Leave out the pictures, then output the lines of the records below from the first through the one containing "Products (213, 1996)".

■ ■ ■

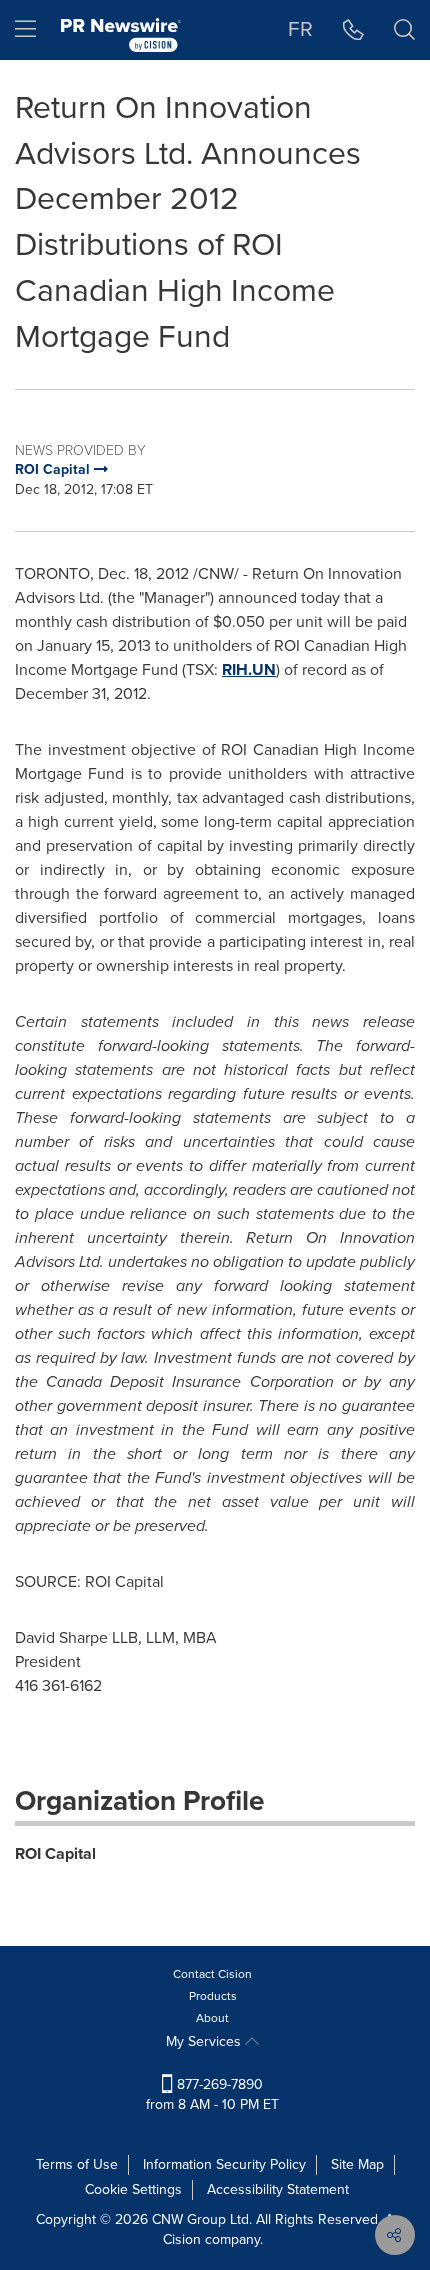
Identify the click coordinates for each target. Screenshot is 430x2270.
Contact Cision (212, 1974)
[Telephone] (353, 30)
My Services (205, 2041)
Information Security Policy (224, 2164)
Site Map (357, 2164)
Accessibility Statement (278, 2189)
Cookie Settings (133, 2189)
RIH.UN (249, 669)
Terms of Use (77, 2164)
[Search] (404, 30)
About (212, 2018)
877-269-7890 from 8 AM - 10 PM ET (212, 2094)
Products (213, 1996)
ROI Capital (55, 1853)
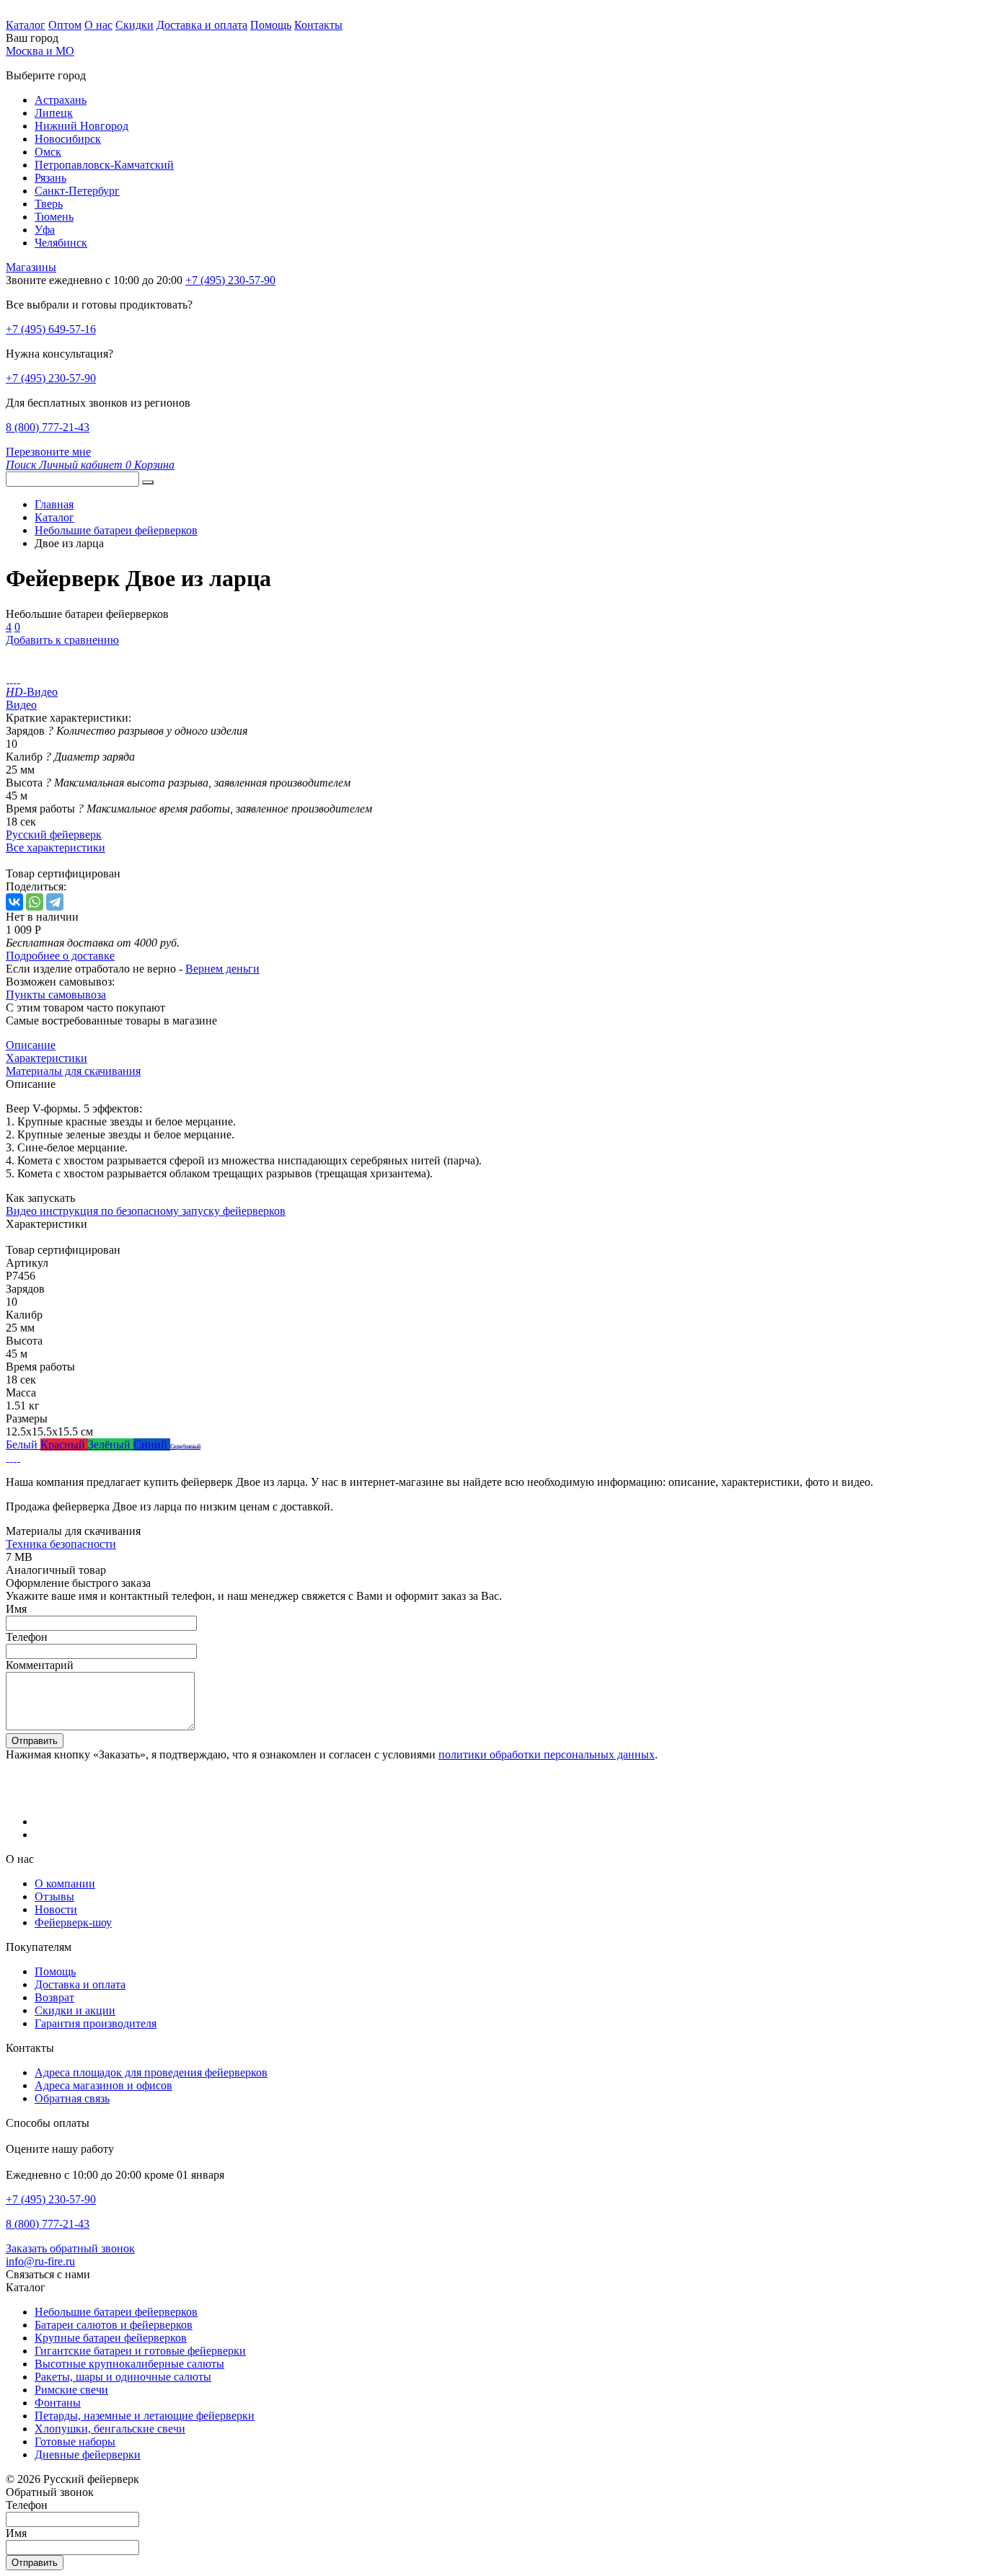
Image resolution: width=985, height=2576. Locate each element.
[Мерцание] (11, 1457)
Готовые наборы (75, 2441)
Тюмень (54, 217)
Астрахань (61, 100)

■ ■ ■

> [Answer section]:
Identify the click coordinates for each target. Screenshot is 430x2270.
Contact Cision (212, 1974)
[Telephone] (353, 30)
My Services (205, 2041)
Information Security Policy (224, 2164)
Site Map (357, 2164)
Accessibility Statement (278, 2189)
Cookie Settings (133, 2189)
RIH.UN (249, 669)
Terms of Use (77, 2164)
[Search] (404, 30)
About (212, 2018)
877-269-7890 from 8 AM - 10 PM ET (212, 2094)
Products (213, 1996)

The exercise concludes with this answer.